[Dataset entries]
────────

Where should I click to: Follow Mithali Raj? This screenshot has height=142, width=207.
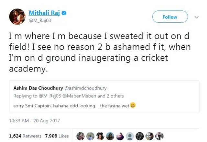coord(170,17)
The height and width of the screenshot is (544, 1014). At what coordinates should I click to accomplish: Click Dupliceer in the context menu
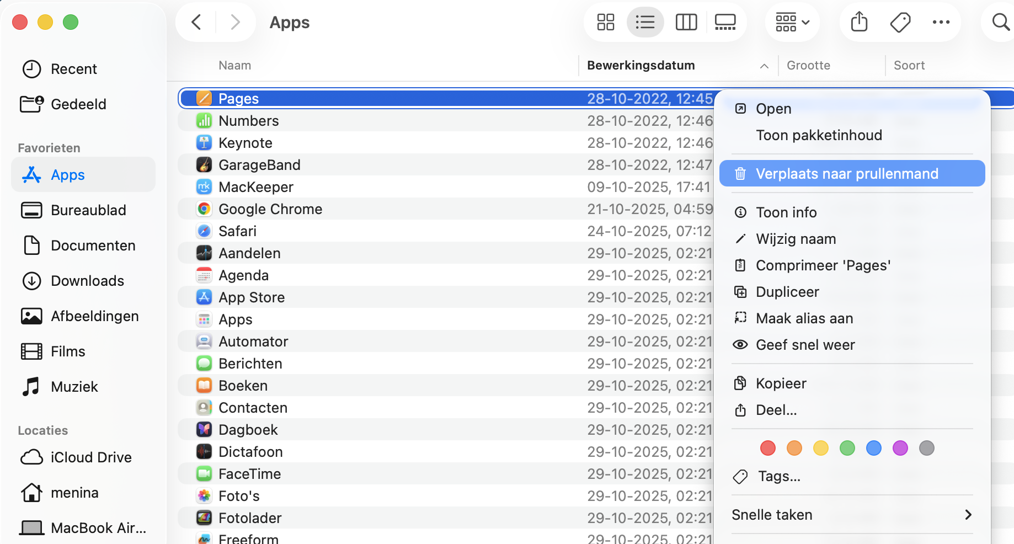pyautogui.click(x=787, y=291)
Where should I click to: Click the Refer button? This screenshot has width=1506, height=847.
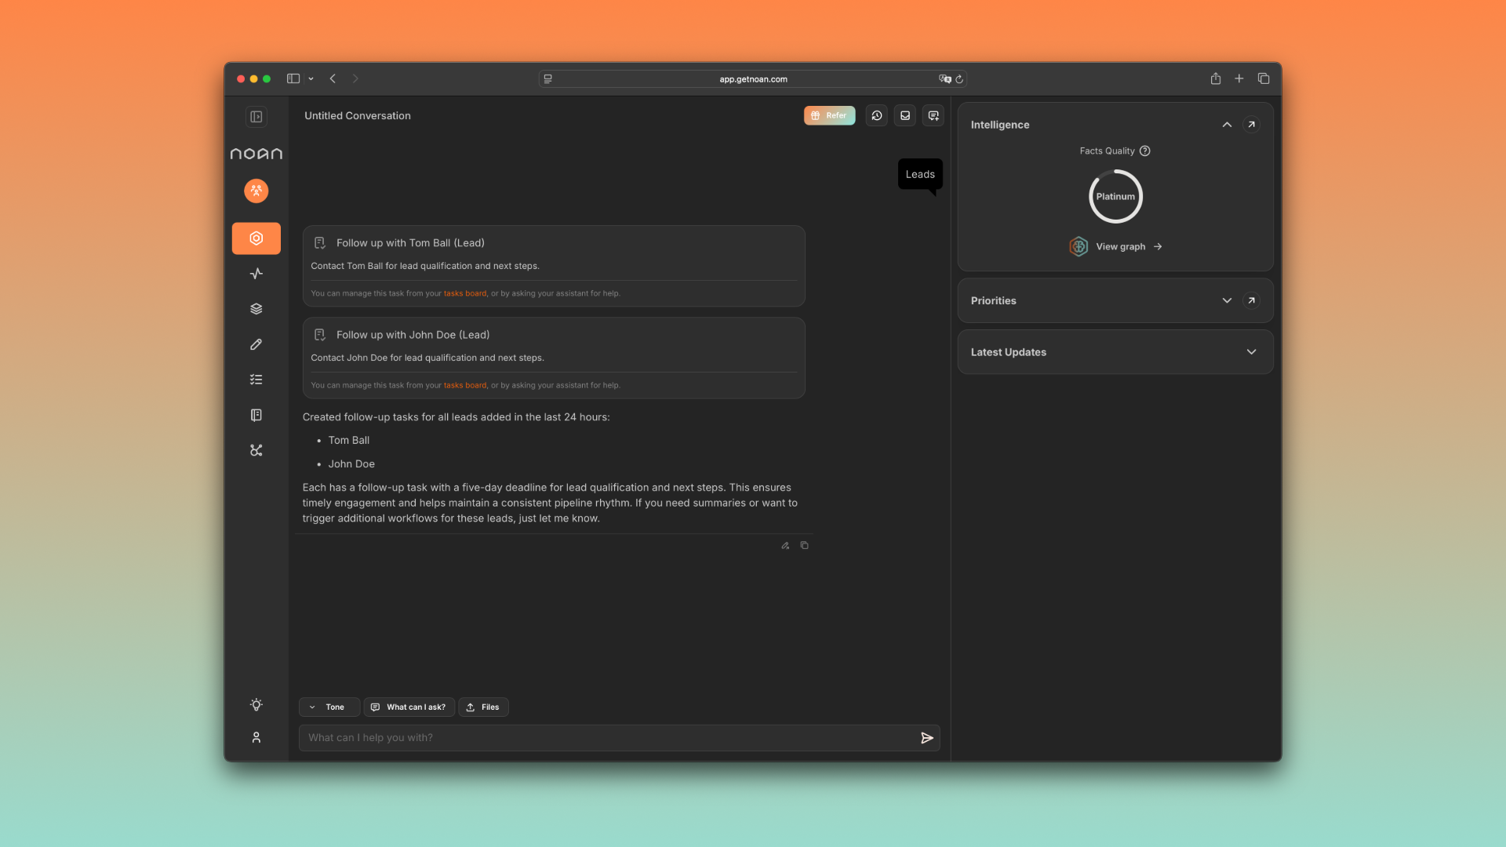point(829,115)
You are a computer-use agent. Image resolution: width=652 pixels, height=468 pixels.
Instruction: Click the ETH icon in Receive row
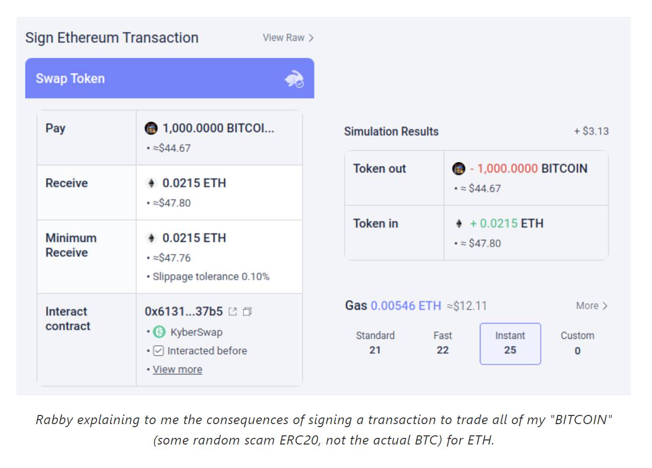(151, 183)
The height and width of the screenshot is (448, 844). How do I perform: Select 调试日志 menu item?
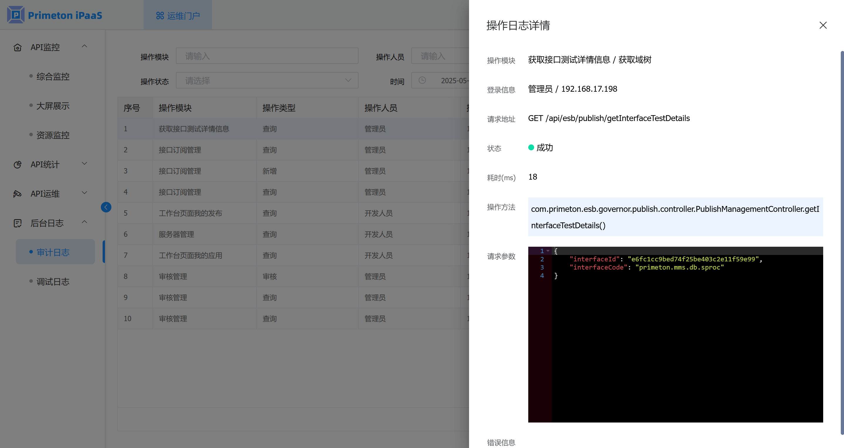53,281
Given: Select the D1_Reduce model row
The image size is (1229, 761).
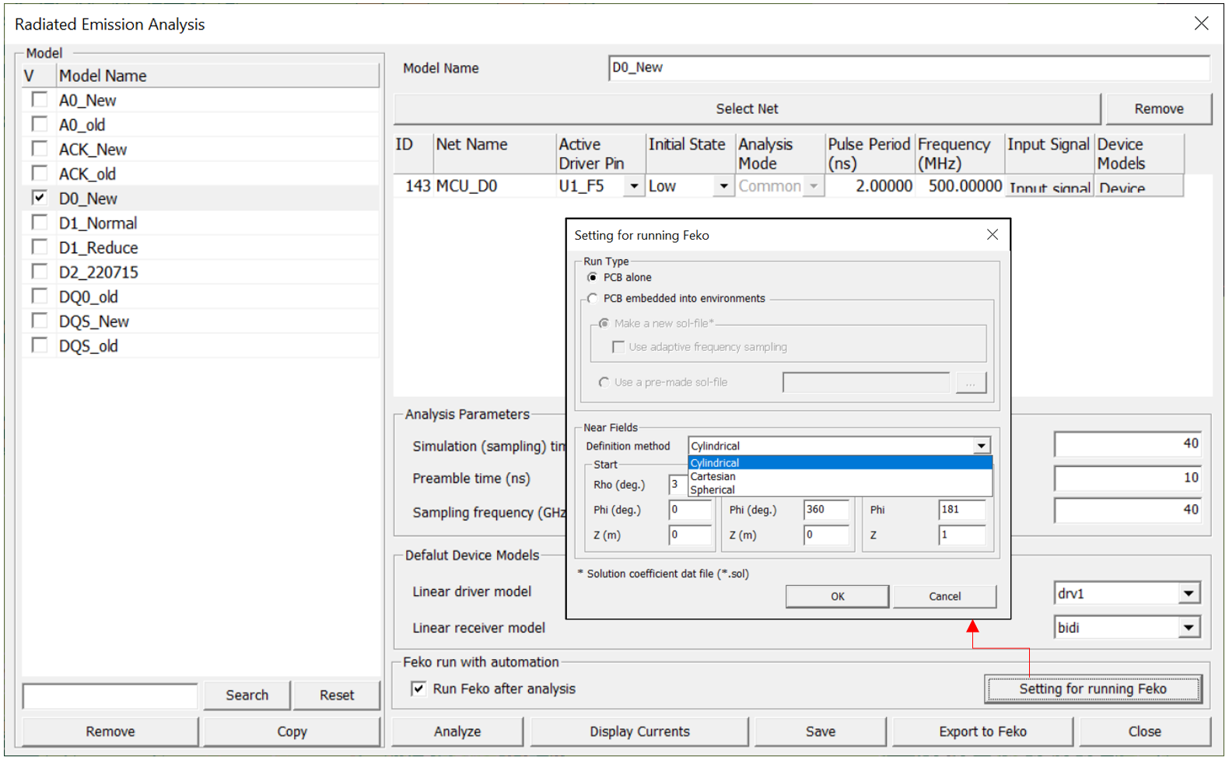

────────

**Task requirements:** Copy every line of the entries above word for word, leaving the pictures out.

**The completed task:**
Where should I click to: Follow Mithali Raj? This screenshot has height=142, width=207.
coord(170,17)
The height and width of the screenshot is (544, 1014). At what coordinates should I click to accomplish: Click Dupliceer in the context menu
pyautogui.click(x=787, y=291)
Where should I click to: Click the Refer button? This screenshot has width=1506, height=847.
point(829,115)
You are a computer-use agent. Image resolution: width=652 pixels, height=468 pixels.
Instruction: Click the ETH icon in Receive row
(151, 183)
The height and width of the screenshot is (448, 844). How do I perform: Select 调试日志 menu item?
53,281
Given: Select the D1_Reduce model row
The image size is (1229, 761).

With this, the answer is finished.